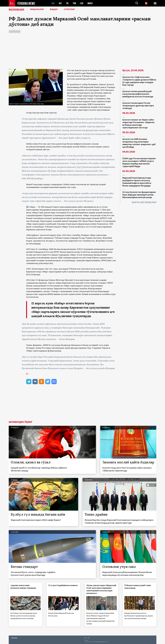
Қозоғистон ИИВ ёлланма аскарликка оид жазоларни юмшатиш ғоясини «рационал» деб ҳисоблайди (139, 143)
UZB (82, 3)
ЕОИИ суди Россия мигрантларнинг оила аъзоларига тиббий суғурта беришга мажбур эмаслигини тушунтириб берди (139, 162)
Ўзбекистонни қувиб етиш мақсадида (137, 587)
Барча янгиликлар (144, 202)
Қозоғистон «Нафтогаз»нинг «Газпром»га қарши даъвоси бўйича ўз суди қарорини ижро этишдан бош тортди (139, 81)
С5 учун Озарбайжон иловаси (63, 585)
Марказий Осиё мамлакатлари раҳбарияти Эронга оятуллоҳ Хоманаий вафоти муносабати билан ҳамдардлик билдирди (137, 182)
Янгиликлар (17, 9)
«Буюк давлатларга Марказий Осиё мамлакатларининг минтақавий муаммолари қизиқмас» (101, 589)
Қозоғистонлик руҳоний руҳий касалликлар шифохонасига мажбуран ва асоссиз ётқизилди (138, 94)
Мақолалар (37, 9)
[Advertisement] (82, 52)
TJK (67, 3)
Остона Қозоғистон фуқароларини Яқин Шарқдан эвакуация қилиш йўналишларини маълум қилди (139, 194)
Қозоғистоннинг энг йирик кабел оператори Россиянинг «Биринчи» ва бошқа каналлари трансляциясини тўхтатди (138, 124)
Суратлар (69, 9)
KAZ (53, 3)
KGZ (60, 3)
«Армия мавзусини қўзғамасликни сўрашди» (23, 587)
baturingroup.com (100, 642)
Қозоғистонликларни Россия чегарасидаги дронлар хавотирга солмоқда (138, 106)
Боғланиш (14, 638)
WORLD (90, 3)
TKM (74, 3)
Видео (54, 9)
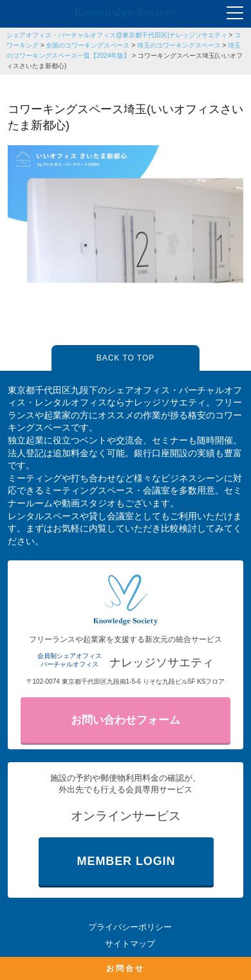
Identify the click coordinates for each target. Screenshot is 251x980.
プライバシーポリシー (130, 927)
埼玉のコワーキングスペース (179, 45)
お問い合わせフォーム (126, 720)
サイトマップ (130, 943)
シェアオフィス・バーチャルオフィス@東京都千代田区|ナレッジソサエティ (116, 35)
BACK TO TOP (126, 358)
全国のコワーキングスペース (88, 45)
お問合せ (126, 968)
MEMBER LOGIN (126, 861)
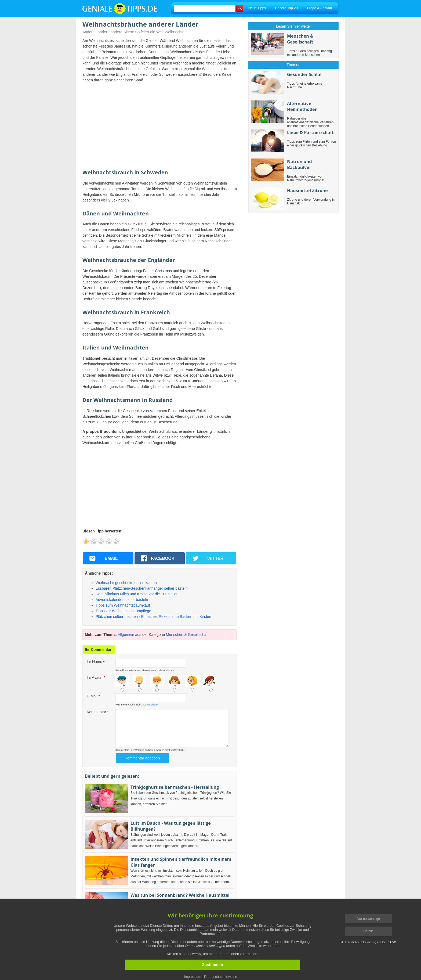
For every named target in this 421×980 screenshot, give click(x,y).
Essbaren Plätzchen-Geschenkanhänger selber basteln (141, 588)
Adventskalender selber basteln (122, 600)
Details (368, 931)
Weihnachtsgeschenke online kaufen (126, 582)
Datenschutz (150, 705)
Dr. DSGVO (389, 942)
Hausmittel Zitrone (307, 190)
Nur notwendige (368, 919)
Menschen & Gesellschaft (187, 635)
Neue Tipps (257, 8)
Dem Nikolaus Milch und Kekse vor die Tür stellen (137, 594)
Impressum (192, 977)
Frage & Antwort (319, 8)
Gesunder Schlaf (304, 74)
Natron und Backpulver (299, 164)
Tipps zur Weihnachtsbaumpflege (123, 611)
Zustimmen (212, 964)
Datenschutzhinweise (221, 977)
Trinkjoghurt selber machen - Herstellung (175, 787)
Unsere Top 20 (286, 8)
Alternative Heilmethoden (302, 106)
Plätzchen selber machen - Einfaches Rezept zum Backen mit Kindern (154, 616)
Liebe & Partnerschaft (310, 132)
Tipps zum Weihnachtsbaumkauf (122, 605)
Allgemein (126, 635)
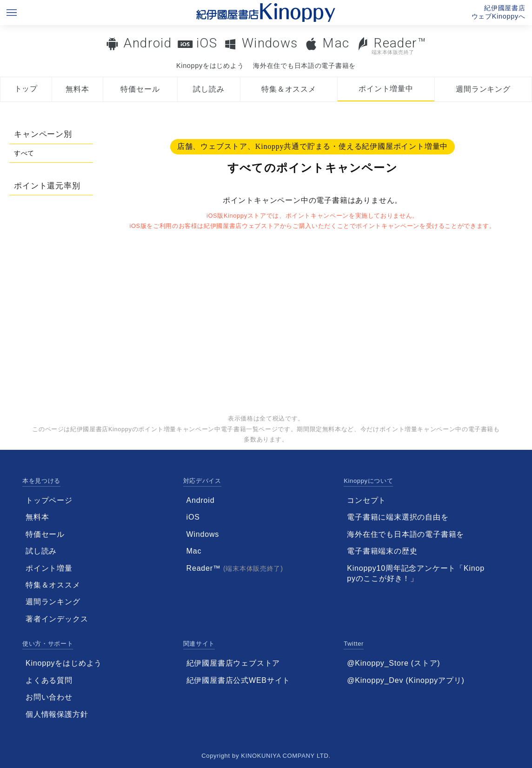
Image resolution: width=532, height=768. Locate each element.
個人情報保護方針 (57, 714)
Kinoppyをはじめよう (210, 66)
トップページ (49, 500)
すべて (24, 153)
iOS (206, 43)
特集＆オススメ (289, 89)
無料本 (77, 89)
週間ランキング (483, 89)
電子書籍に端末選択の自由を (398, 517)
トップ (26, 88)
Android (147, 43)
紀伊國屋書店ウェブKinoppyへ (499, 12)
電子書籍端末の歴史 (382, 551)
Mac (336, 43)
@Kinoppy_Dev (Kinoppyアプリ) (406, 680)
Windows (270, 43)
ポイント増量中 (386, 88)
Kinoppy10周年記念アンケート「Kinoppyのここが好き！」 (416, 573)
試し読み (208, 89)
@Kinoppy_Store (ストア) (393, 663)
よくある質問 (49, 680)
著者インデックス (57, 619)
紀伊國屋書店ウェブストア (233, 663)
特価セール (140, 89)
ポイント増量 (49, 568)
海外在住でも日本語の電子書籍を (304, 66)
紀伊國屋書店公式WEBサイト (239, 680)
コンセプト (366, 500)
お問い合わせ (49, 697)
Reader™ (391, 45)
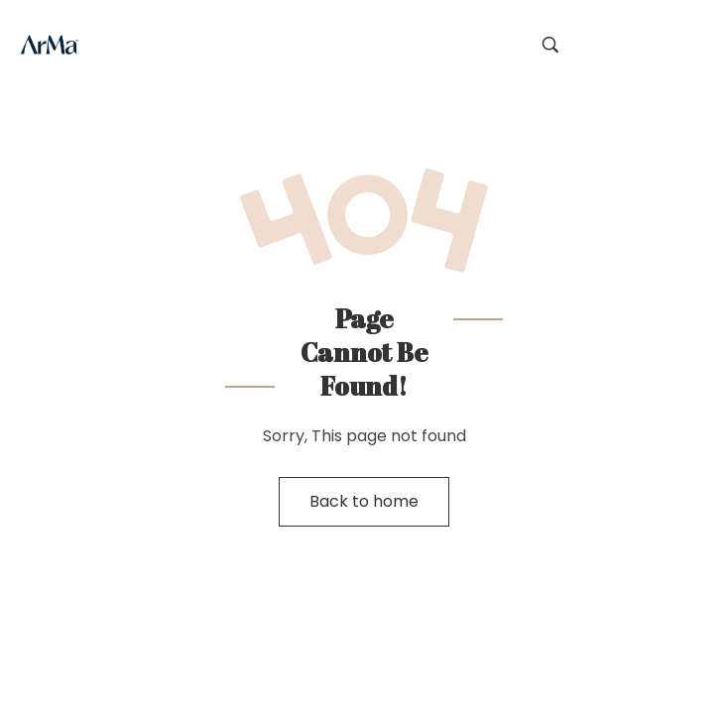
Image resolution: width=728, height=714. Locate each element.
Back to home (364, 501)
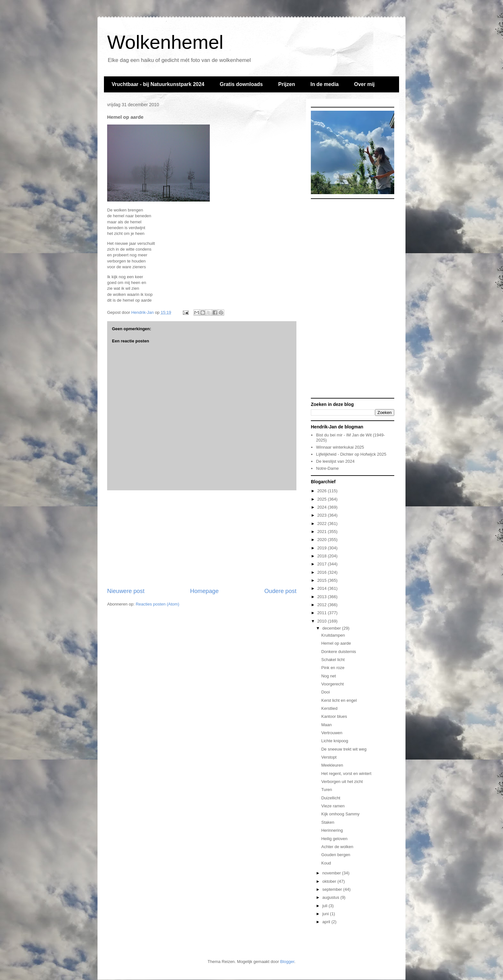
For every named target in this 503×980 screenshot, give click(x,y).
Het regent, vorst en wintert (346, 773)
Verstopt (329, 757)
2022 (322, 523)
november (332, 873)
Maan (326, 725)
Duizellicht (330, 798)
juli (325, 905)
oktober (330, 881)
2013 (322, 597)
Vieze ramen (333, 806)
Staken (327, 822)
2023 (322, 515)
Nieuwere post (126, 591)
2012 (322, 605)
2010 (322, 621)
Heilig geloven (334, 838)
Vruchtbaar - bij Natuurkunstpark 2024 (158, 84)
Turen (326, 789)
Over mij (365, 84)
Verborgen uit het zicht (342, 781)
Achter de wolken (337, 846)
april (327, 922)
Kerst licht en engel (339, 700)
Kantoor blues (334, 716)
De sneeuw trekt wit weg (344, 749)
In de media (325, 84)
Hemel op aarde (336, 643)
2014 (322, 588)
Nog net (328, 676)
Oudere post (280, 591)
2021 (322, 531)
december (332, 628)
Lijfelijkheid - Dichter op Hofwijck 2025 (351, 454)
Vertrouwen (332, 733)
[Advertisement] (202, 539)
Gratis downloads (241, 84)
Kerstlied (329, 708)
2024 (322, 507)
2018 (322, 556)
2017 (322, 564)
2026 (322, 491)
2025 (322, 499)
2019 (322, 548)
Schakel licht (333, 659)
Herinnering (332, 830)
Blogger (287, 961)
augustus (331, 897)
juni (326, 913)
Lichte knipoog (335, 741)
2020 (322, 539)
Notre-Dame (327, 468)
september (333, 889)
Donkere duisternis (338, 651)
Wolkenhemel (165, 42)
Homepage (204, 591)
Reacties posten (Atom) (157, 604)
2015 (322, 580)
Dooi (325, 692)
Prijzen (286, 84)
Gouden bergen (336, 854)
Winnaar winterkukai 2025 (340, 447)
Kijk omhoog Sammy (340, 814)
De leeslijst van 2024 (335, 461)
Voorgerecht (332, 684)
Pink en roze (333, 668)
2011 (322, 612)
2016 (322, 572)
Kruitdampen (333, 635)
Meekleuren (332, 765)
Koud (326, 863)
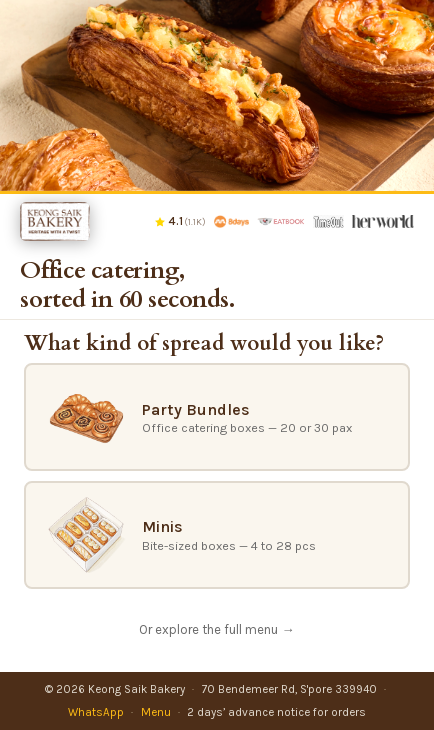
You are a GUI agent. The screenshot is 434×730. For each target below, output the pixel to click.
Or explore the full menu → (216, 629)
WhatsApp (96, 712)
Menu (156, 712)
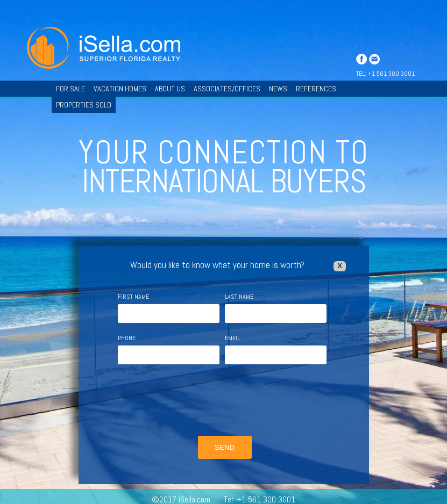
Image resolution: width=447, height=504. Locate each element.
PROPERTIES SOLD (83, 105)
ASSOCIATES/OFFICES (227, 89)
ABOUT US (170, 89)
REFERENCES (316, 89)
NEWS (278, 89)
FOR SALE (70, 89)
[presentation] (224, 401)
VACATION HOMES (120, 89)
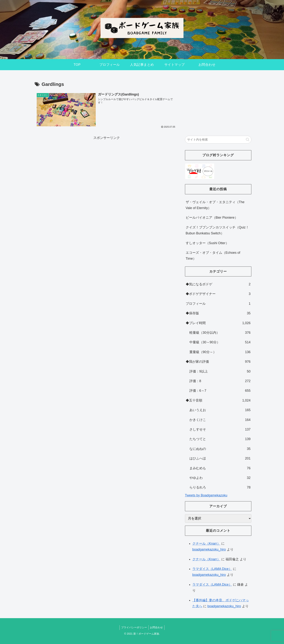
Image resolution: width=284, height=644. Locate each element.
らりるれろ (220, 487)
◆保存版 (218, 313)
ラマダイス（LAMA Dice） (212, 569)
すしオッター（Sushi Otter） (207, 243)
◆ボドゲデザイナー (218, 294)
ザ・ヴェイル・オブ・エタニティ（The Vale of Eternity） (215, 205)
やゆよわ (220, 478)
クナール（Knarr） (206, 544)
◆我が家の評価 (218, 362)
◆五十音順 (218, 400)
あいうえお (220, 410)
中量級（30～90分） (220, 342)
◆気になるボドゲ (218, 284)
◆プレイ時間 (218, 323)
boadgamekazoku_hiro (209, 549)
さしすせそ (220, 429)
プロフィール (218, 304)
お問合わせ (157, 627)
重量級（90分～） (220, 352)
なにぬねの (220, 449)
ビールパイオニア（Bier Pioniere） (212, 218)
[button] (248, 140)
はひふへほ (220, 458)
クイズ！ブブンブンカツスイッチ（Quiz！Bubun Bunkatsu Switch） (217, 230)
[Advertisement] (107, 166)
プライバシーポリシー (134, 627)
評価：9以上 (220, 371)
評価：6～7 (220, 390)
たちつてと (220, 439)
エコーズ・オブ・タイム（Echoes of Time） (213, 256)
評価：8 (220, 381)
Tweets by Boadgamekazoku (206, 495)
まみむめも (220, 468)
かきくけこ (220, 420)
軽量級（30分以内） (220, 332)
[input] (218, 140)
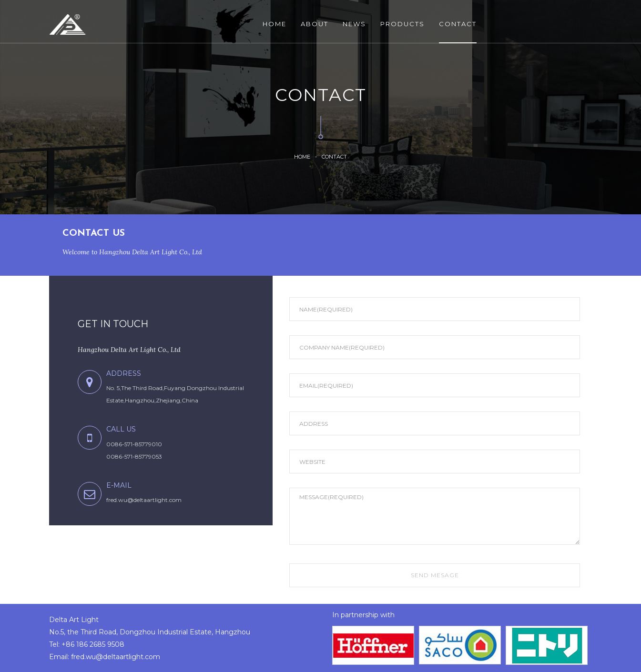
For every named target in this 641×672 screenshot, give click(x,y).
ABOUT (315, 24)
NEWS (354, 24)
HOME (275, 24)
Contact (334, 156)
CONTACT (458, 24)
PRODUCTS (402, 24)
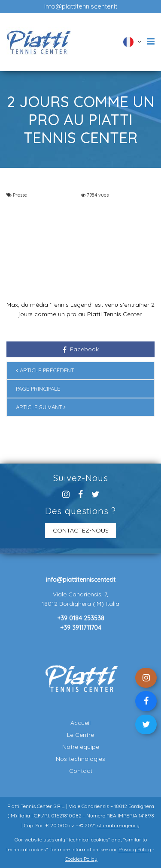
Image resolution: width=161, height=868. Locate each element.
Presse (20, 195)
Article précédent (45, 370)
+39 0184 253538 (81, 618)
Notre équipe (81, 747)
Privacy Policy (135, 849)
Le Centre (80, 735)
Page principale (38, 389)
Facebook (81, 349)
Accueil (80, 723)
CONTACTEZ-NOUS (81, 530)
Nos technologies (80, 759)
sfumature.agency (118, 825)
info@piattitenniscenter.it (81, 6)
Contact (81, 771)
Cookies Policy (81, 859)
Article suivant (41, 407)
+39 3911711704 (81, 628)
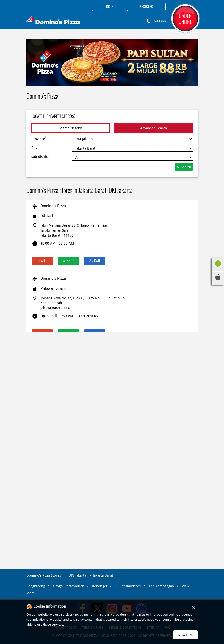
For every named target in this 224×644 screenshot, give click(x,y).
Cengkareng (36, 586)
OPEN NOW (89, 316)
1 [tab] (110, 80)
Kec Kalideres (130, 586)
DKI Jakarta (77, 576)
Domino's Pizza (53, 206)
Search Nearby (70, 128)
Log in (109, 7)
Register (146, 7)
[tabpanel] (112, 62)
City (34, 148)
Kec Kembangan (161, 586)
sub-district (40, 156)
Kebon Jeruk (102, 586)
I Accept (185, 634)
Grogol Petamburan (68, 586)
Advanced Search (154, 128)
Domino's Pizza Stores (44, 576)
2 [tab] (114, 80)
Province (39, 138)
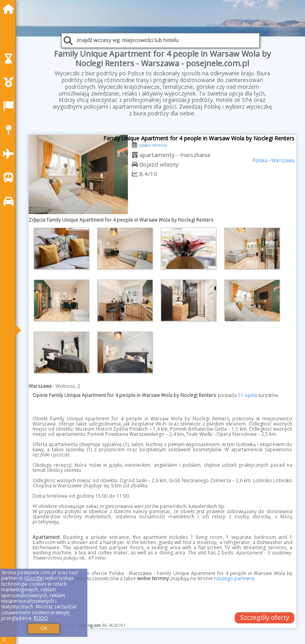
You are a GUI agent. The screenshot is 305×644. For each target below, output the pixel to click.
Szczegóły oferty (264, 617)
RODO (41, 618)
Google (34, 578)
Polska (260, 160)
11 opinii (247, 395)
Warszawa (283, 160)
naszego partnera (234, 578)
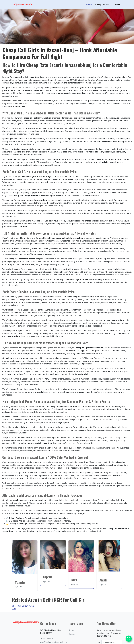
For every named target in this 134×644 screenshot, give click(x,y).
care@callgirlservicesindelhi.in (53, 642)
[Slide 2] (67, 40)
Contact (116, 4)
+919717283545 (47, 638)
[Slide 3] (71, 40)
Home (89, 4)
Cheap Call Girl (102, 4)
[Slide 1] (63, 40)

= = = =

* **SET EXERCISE**: Copy the lines exactly, starting at the one that contains "Kec Kembangan (161, 586)" and ending with the last line of the records, leaving out the pictures.

* **RESULT**:
Kec Kembangan (161, 586)
sub-district (40, 156)
Kebon Jeruk (102, 586)
I Accept (185, 634)
Grogol Petamburan (68, 586)
Advanced Search (154, 128)
Domino's Pizza Stores (44, 576)
2 [tab] (114, 80)
Province (39, 138)
You are a GUI agent. The screenshot is 305×644. For each target below, output the pixel to click.
Szczegóły oferty (264, 617)
RODO (41, 618)
Google (34, 578)
Polska (260, 160)
11 opinii (247, 395)
Warszawa (283, 160)
naszego partnera (234, 578)
For every named target in this 134×644 screenshot, give click(x,y).
care@callgirlservicesindelhi.in (53, 642)
[Slide 2] (67, 40)
Contact (116, 4)
+919717283545 (47, 638)
[Slide 3] (71, 40)
Home (89, 4)
Cheap Call Girl (102, 4)
[Slide 1] (63, 40)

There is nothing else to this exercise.